Base model zai-org/GLM-5.2 (744B total / ~40B active)
Bits/weight ~3.535 (per-tensor mixed)
On-disk size ~328 GB (306 GiB)
Peak memory (load + short gen) ~331 GB
Peak memory (1M ctx, int8 KV) ~376 GB
Format MLX (Apple Silicon)
Context up to 1M tokens (DSA sparse attention)

Recipe

Bits are allocated by sensitivity — cheap bits on the robust expert bulk, full precision on the discrete routing/sparse-attention control paths.

Mixed-precision recipe: experts 3-bit, attention/shared/dense 4-bit, embed/head 6-bit, router bf16, indexer fp16

Component Bits Why
Routed experts (gate/up/down) 3-bit g64 ~96% of params — the bulk
Shared experts · MLA attn (incl. kv_a/q_a) · dense MLP 4-bit g64 on every token's critical path
Token embedding · LM head 6-bit g64 distribution-sensitive
Router (mlp.gate) bf16 drives discrete top-8 routing — never quantized
DSA lightning indexer fp16 drives discrete top-k selection

Long context (1M) — int8 KV

GLM-5.2's MLA stores the compressed latent (kv_lora 512 + rope 64 per layer), so the 1M-token KV cache is small: ~95 GB at fp16, ~48 GB at int8. Quantizing the latent cache to int8 is what makes 1M fit comfortably at 3.5 bpw.

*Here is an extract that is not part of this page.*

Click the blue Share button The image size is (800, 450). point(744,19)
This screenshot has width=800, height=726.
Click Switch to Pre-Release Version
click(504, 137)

Memory budget: 3.5 bpw + int8 KV = 376 GB fits 512 GB with \~136 GB free; fp16 KV is tighter; 4.5 bpw overflows

Serve with int8 KV:

mlx_lm.generate --model avlp12/GLM-5.2-Alis-MLX-Dynamic-3.5bpw \
  --kv-bits 8 --kv-group-size 64 --quantized-kv-start 4096 \
  --prompt "…"

# OpenAI-compatible server
mlx_lm.server --model avlp12/GLM-5.2-Alis-MLX-Dynamic-3.5bpw \
  --kv-bits 8 --quantized-kv-start 4096

The patched runtime quantizes only the MLA latent cache to int8 (the DSA indexer cache stays fp16) and dequantizes the latent on read inside MLA attention. At ≤128K context, fp16 KV is fine (a few GB); int8 is only needed to keep 1M comfortable.


How it compares

Against other public GLM-5.2 MLX builds, this one is the smallest on disk and the only one that runs a full 1M-token context within 512 GB — it spends its budget on context headroom + an int8 MLA-KV cache instead of purely on weight bits.

1M-context footprint vs other GLM-5.2 MLX builds: ours 376 GB fits with 136 GB free; mixed-3_6 455 GB tight; Q4.8-INF 542 GB and DQ4plus-q8 560 GB exceed 512 GB

this build mixed-3_6 Q4.8-INF DQ4plus-q8
effective bpw ~3.5 ~3.6 ~4.8 ~5.0
on-disk 328 GB ~360 GB 447 GB 465 GB
DSA indexer fp16 6-bit (custom fmt) 8-bit
int8 MLA-KV yes no no no
1M ctx in 512 GB ✓ 136 GB free tight ✗ over ✗ over

Per-component bit allocation was parsed from each build's config.json. The higher-bit builds (4.8–5.0 bpw) likely carry higher raw weight fidelity, but their footprint cannot hold a 1M KV cache on 512 GB. This build also keeps the DSA indexer at fp16 (the others quantize it) and bakes the indexer RoPE/eps long-context fixes.


Benchmarks

Reproduced with mlx_lm.evaluate (0-shot) and mlx_lm.perplexity (seq 2048, 50 samples, seed 123), against the author's earlier GLM-5.1 quant under the same harness and settings:

GLM-5.1 · 2.7 bpw GLM-5.2 · 2.56 bpw GLM-5.2 · 3.5 bpw (this)
Perplexity (lower) 4.165 3.850 3.766
HellaSwag (acc_norm) 0.606 0.636 0.610
PIQA (acc) 0.796 0.796 0.828
WinoGrande (acc) 0.660 0.708 0.766
Generation (tok/s) 18.35 22.87 21.29

Perplexity here is on allenai/tulu-3-sft-mixture (the mlx_lm.perplexity default) — a different corpus and method from the wikitext strided figure in Quality above, so values are not comparable across the two sections. Task accuracies use a 500-sample limit (CI ±0.02–0.04). GLM-5.1 is a different (older) base model, so cross-generation gaps reflect both the newer model and quantization.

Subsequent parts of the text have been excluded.